- [EXCERTO DA FONTE]
------------------------

Na opinião de Rüsen [2006] todo o problema dessa disciplina se localizava no século XIX, quando a História se transformou em ciência e passou a valorizar as metodologias, abandonando as questões ligadas a vida prática do presente. Entretanto esta situação estava sendo modificada na Alemanha a partir da segunda metade do século XX, porque surgiu uma sociedade ávida por lidar com seus problemas no presente, que sabia que eles haviam sido originados no passado ressente. Esta sociedade, agora passou a questionar a legitimidade da História oficial. A Ciência da História se viu obrigada a readequar-se com as novas realidades dos alemães, com as novas carências de orientação da geração pós 1968. Ocasionalmente a Didática da História como disciplina acadêmica e pertencente ao campo epistemológico da ciência histórica, auxiliou os alemães no processo de enfretamento com o seu passado recente.

Através desse contexto, Rüsen [2006] evidenciou que a maior transformação da disciplina foi o deslocamento das preocupações que antes estavam focadas no ensino, agora fossem depositadas no aprendizado histórico. O autor acredita que se o foco se voltar para o real processo do ensino de História na escola, com ênfase na aprendizagem histórica, isso reanimaria o ensino e a História seria encarada como uma disciplina de experiência e interpretação.

------------------------

- [TAREFAS OBRIGATÓRIAS]
1. Indique se cada afirmação concorda com o excerto, respondendo sim ou não e citando literalmente as palavras que o comprovam: (a) segundo Rüsen, o problema da disciplina se localizava no século XVIII; (b) a sociedade alemã passou a questionar a legitimidade da História oficial; (c) a maior transformação da disciplina consistiu em deslocar as preocupações do aprendizado para o ensino.
2. Retorne, sem qualquer alteração, o trecho do excerto que vai de "Através desse contexto, Rüsen" a "experiência e interpretação.".
A listagem apresentada adiante constitui material à parte, sem relação com o excerto.

- [LINHAS DE DADOS]
------------------------

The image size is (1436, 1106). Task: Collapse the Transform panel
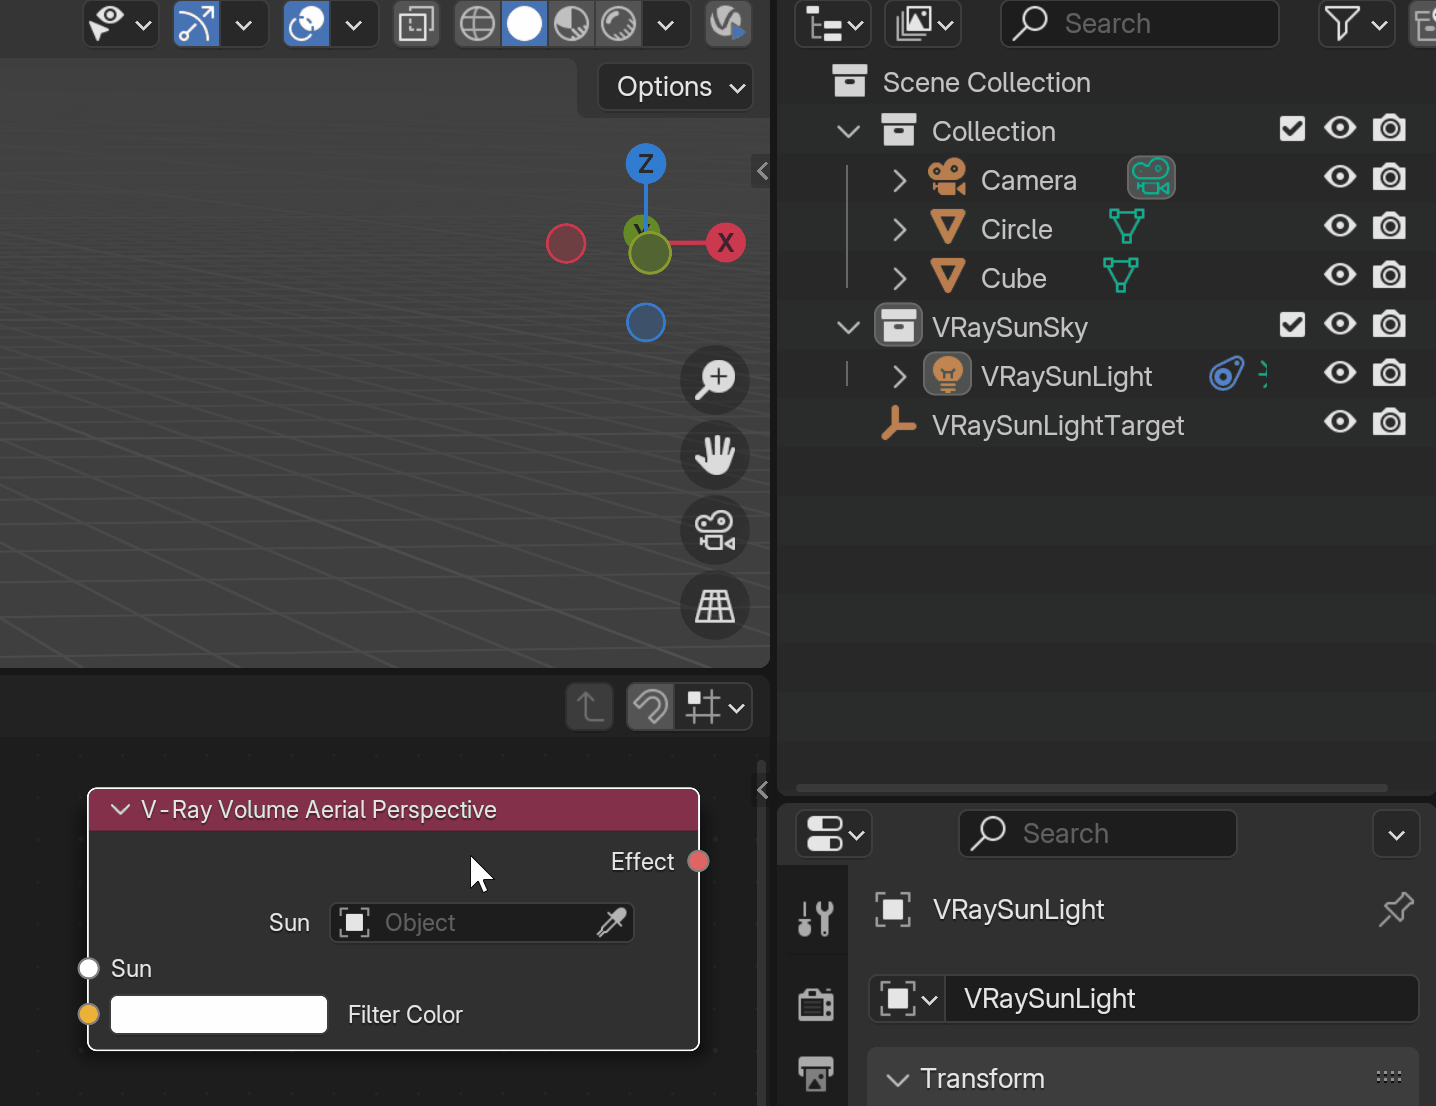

------------------------

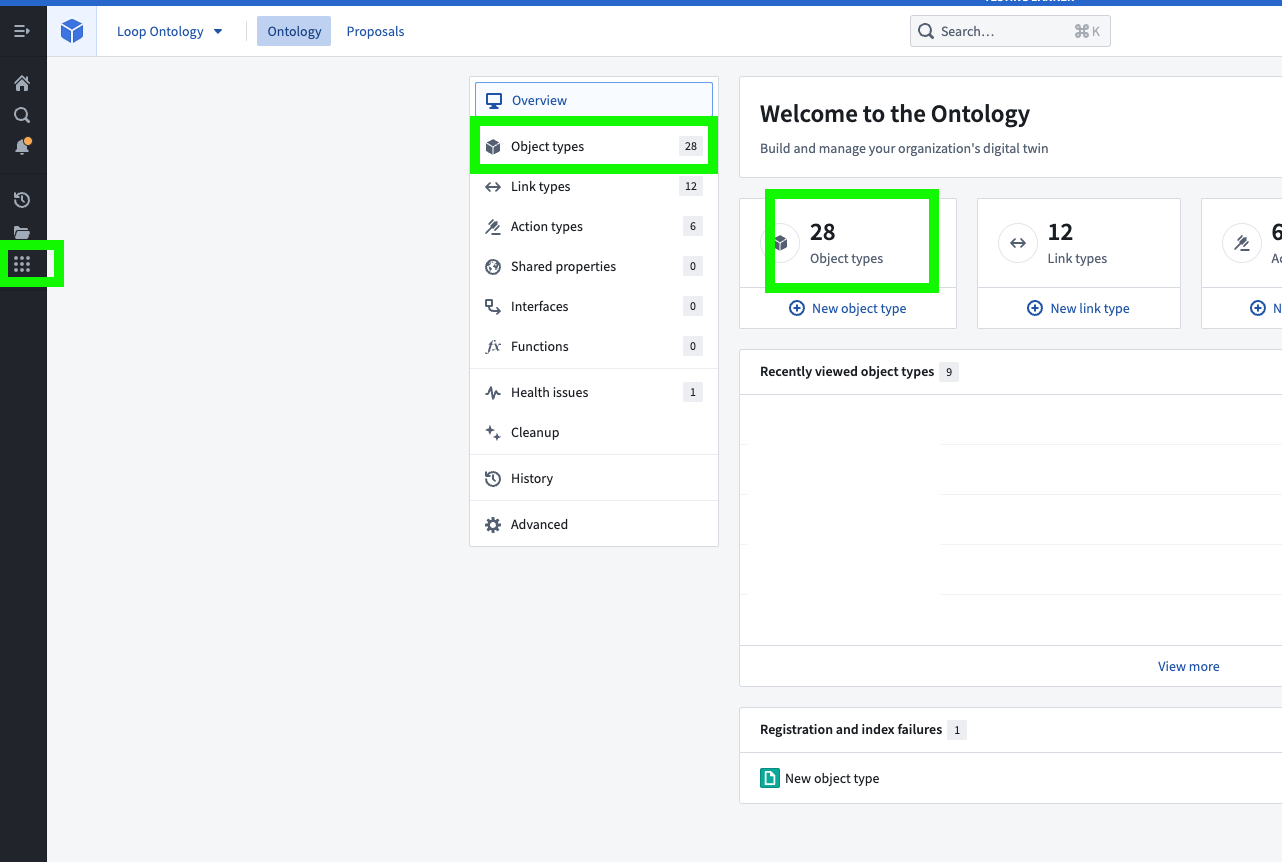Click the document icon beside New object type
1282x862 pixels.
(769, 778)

------------------------

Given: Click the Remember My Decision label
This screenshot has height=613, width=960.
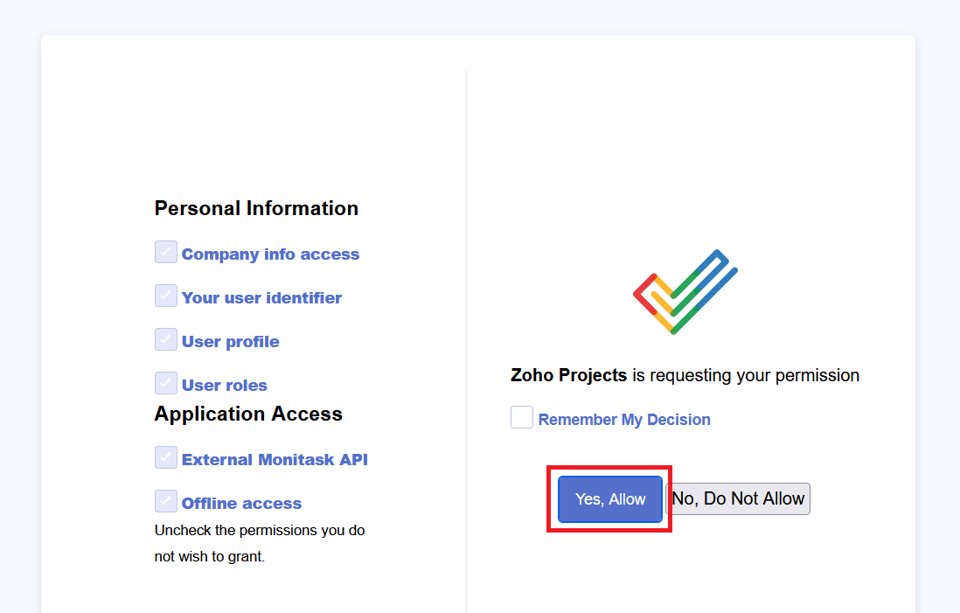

------------------------

- [RESPOSTAS A SEGUIR]
1.
(a) Não: "todo o problema dessa disciplina se localizava no século XIX".
(b) Sim: "Esta sociedade, agora passou a questionar a legitimidade da História oficial".
(c) Não: "deslocamento das preocupações que antes estavam focadas no ensino, agora fossem depositadas no aprendizado histórico".

2.
Através desse contexto, Rüsen [2006] evidenciou que a maior transformação da disciplina foi o deslocamento das preocupações que antes estavam focadas no ensino, agora fossem depositadas no aprendizado histórico. O autor acredita que se o foco se voltar para o real processo do ensino de História na escola, com ênfase na aprendizagem histórica, isso reanimaria o ensino e a História seria encarada como uma disciplina de experiência e interpretação.